** What to work on **
Revise the data starting at the line containing "Viewport: 2110px width, 1198px" and ending at the line containing "click(x=57, y=17)", replacing "magnifier" with "magnifying glass" and leaving all else as is. Give only those lines.

** Supplied information **
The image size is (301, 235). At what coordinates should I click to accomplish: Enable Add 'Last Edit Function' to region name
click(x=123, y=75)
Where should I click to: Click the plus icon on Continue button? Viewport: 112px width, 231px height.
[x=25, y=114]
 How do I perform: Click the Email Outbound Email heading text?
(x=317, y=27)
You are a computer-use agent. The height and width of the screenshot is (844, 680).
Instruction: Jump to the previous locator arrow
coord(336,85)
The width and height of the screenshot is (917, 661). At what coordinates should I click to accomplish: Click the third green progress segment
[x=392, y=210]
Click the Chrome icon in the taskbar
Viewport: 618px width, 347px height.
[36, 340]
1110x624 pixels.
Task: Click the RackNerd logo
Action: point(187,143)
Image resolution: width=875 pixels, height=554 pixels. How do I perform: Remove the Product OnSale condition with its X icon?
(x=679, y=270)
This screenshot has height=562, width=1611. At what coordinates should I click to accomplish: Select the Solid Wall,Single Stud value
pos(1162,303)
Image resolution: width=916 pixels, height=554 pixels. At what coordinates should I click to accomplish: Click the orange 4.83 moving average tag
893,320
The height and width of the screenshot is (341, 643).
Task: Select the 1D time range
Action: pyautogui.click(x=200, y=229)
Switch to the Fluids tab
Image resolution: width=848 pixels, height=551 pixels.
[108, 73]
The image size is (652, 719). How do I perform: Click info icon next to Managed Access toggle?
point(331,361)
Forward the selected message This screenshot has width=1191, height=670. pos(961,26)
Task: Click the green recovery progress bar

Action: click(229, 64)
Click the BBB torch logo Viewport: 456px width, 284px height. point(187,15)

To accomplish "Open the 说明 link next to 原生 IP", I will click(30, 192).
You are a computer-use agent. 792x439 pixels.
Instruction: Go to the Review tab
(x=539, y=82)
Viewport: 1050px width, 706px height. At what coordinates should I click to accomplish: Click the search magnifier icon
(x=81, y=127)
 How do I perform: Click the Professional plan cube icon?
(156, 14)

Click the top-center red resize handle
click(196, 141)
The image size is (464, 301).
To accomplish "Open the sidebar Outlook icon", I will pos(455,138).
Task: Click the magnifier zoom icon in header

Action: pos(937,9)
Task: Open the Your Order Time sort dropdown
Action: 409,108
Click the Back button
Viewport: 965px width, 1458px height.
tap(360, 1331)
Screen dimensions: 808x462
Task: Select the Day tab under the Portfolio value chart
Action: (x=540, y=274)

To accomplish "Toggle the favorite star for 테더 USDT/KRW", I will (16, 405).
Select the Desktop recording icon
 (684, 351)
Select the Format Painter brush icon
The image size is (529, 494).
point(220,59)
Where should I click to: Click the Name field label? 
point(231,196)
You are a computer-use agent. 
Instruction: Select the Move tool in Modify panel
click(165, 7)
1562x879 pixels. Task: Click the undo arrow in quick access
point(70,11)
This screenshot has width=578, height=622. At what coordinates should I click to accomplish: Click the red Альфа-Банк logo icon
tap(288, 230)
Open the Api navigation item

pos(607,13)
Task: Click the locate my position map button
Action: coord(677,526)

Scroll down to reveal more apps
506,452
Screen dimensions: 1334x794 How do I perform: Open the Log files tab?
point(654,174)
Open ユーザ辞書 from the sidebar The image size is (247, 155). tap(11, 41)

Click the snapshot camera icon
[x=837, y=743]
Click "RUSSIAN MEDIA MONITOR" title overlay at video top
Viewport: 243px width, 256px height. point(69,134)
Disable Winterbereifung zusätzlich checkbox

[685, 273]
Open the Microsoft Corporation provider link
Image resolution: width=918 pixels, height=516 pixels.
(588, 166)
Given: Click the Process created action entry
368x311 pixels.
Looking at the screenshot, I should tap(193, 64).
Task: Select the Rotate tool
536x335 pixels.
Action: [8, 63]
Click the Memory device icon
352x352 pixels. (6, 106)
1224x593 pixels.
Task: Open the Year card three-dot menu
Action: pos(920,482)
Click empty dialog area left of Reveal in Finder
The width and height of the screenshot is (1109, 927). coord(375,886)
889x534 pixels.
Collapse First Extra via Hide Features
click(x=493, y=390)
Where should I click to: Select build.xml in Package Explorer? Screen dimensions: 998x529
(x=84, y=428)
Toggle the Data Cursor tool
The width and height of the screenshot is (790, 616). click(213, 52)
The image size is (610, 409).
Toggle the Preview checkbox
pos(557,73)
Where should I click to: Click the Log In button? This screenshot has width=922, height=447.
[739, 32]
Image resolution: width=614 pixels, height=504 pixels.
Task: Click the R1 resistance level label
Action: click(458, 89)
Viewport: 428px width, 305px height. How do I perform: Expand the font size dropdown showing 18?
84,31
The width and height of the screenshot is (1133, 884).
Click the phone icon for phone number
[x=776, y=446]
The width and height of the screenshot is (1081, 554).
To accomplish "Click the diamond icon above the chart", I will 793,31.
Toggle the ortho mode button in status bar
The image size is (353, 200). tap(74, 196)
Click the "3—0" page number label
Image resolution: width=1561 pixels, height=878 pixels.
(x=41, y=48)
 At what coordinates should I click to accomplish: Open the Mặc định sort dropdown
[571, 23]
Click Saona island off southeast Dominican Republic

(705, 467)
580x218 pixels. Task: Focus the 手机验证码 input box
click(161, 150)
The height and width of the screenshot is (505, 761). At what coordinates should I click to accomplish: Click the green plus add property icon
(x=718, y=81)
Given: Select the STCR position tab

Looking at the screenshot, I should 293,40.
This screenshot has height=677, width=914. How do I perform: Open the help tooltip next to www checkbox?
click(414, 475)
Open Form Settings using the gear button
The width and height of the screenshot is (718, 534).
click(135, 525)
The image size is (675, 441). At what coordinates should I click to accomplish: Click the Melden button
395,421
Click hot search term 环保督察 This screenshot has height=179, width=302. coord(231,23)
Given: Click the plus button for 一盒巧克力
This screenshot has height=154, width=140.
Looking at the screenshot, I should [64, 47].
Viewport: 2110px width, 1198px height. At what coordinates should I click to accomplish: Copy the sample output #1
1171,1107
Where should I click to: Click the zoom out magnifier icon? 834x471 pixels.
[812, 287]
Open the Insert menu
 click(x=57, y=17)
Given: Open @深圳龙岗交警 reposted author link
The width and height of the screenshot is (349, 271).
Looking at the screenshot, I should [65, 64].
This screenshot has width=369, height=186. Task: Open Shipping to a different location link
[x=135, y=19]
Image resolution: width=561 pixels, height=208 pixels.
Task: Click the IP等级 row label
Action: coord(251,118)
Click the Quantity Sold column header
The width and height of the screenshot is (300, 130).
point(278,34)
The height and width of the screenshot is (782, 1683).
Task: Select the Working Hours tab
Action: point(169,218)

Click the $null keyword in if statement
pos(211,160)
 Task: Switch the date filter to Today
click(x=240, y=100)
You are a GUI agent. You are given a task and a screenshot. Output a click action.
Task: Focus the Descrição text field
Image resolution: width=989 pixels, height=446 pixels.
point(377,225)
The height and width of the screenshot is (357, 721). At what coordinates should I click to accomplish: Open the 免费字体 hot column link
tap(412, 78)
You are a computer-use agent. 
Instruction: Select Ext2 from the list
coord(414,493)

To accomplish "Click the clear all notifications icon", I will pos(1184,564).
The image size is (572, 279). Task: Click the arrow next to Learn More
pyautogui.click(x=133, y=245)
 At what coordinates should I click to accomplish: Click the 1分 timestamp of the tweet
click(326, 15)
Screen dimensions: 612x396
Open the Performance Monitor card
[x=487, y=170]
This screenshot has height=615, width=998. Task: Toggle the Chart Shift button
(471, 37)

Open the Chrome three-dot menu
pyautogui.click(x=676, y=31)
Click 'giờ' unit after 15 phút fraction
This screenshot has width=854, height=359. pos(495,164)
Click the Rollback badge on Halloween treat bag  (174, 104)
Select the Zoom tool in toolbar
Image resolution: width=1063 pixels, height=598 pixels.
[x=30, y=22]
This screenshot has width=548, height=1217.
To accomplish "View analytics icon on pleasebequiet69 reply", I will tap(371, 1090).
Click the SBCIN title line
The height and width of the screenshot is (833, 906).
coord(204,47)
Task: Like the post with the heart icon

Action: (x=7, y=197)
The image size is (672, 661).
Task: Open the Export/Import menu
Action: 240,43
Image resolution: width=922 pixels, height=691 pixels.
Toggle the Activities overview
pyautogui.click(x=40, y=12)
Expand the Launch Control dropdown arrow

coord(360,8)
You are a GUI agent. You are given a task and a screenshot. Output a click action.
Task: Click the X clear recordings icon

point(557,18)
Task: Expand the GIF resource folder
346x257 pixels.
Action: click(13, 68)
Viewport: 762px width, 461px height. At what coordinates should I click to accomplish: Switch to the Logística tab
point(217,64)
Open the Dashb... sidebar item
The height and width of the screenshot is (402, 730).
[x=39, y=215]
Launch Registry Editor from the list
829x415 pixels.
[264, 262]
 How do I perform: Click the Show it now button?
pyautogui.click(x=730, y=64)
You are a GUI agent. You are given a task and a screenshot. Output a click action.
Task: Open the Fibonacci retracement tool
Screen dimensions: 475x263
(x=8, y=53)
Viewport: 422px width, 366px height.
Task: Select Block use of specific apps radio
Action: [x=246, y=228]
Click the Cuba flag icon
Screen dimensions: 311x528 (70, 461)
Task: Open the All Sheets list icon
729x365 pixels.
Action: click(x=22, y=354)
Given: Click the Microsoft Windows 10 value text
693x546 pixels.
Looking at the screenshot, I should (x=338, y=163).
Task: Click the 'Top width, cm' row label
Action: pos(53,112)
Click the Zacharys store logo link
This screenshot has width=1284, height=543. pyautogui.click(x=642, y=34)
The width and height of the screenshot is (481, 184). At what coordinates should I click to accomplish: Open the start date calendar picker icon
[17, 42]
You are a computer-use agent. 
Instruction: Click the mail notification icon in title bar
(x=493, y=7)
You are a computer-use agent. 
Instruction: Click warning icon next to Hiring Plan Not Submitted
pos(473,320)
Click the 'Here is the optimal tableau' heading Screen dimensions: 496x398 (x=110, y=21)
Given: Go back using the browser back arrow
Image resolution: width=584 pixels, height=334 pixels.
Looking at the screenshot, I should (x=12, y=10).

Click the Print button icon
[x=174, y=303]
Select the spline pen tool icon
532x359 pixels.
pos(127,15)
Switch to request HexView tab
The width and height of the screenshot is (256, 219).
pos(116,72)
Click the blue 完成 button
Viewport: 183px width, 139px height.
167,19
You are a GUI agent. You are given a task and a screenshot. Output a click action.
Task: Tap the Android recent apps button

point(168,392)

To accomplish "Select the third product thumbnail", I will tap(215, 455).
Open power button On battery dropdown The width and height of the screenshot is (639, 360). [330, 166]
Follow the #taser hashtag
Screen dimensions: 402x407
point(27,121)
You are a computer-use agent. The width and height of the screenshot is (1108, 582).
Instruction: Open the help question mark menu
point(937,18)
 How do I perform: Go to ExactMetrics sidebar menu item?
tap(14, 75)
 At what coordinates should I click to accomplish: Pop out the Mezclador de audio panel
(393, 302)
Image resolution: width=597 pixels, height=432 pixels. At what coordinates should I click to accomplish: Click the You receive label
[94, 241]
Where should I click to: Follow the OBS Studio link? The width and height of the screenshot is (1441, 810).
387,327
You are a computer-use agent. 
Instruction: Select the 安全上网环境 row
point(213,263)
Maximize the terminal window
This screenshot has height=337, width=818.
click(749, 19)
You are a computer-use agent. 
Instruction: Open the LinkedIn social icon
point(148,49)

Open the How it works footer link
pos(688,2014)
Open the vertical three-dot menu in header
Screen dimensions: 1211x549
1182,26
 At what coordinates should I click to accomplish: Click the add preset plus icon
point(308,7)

** Complete response **
Viewport: 2110px width, 1198px height. At what coordinates should I click to accomplish: Copy the sample output #1
1171,1107
Where should I click to: Click the zoom out magnifying glass icon? 834x471 pixels.
[812, 287]
Open the Insert menu
 click(x=57, y=17)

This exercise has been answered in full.